> INPUT FOR THIS TASK
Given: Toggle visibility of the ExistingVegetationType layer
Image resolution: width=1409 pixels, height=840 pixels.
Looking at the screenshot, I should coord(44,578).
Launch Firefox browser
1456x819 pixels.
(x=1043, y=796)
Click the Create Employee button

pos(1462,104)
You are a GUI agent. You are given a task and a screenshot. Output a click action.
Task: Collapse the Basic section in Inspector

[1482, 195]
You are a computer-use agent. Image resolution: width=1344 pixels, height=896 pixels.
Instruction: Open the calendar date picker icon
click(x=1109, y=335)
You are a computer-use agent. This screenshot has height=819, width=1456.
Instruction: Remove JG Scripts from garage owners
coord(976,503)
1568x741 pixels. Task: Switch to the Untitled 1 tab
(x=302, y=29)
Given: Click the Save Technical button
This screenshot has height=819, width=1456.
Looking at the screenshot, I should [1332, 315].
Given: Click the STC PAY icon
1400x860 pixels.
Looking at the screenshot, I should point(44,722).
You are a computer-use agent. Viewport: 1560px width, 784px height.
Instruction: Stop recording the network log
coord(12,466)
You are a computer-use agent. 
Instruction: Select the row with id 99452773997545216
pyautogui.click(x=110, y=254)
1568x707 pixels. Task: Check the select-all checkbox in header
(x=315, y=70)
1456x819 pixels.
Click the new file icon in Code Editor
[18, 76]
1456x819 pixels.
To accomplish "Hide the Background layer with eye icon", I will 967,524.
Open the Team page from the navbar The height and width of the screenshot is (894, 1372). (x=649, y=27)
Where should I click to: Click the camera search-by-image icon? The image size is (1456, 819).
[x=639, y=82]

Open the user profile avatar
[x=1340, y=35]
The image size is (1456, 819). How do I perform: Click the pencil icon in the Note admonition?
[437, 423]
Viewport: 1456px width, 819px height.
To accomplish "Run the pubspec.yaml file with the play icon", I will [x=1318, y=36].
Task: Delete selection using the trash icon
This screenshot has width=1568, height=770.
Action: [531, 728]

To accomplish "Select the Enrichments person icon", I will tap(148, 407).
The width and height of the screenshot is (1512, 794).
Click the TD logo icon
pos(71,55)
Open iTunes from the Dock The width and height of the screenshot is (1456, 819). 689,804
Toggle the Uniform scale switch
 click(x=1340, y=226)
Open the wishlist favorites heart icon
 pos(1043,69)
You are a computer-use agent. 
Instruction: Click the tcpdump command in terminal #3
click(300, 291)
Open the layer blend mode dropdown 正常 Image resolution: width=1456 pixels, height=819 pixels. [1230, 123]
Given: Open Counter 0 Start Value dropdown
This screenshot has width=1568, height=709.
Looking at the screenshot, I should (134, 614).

> PROBLEM
Set down exactly, and only, the lines from the one with "Open iTunes from" to the final line of the data.

> ANSWER TO THIS PROBLEM
Open iTunes from the Dock The width and height of the screenshot is (1456, 819). 689,804
Toggle the Uniform scale switch
 click(x=1340, y=226)
Open the wishlist favorites heart icon
 pos(1043,69)
You are a computer-use agent. 
Instruction: Click the tcpdump command in terminal #3
click(300, 291)
Open the layer blend mode dropdown 正常 Image resolution: width=1456 pixels, height=819 pixels. [1230, 123]
Given: Open Counter 0 Start Value dropdown
This screenshot has width=1568, height=709.
Looking at the screenshot, I should (134, 614).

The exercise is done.